I still don’t know what to tell you about my anger. I am not an easy person. I am not an easy submissive. I feel bad about that and wish that I could be less complicated, difficult, contradictory and needy than I actually am. A great fear I carry is that I am going to exhaust the people I love if I ever express my true self.
Other Men
I have a fun new relationship beginning in this inauspicious time with a local cute, kinky, widowed man who likes running and coffee and sexting me. He was supposed to come up and meet me this week after a much longer period of texting than I would normally ever allow. He was going to bring me a home cooked meal at work for lunch and I had every intention of making out with him like crazy in the car, maybe even let him finger me if the mood was right. I had a premonition in the days before that it was going to fall through and I was correct. Due to COVID complications he was unable to come up. I was surprised at how disappointed I was. It felt like nothing in my life was going right and all my pleasures were being denied. I have been missing male admiration, attention and conquest very much.
This whole situation did bring up some important conversation about my outside relationships and what limits you will try to impose on them. I have a lot of anxiety about this as I want your involvement to be limited and I feel you do not agree. I agree my lovers need to know that you exist and have ownership of me but you also asked me to give my new lover a ridiculous title and only refer to him by it, which I declined. It’s already so hard for me to connect with decent people given my unique situation that anything that will make me seem even more odd or otherwise make me act in ways that are not natural to me I must reject if I am to have any chance of being successful in finding a quality relationship. I initially agreed to our relationship under the promise that I would be able to have outside sexual connections and I will hold you to that, My Master.

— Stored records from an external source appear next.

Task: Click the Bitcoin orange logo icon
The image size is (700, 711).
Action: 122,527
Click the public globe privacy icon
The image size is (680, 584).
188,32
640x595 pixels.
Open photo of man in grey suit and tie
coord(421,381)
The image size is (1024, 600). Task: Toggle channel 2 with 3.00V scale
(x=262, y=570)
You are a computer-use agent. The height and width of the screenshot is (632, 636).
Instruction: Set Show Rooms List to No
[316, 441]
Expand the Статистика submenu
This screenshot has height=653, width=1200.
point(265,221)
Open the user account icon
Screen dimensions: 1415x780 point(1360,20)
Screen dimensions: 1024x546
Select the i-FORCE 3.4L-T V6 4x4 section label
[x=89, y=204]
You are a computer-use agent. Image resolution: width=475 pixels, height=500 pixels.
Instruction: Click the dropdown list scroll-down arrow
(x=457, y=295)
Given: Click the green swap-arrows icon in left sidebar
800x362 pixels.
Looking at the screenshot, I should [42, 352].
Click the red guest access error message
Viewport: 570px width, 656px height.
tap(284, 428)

I decided not to use titles at all with this potential lover. He has naturally taken a firmly dominant position towards me, like most men do who are sexually attracted to me. He accepted your presence easily and seems to understand that I want a play partner and not another Dom. I am going to be careful to maintain that boundary with him and other men as don’t want to feel torn trying to serve two masters. I want to serve you and keep myself amused while I wait to kneel at your feet. This new lover is kinky and exciting, promising me fun play with threesomes of all types, impact play and light degradation and his sexting has been wonderful, full, evocative scenarios showing a mature and experienced lover. It is yet another strange long distance relationship during this odd time in the world and in my life. I hope you are able to give me the freedom I desire to explore with another man. I have no idea if that bothers you or not. I think you would rather I did not, and this is another way I feel I am a challenging and difficult sub.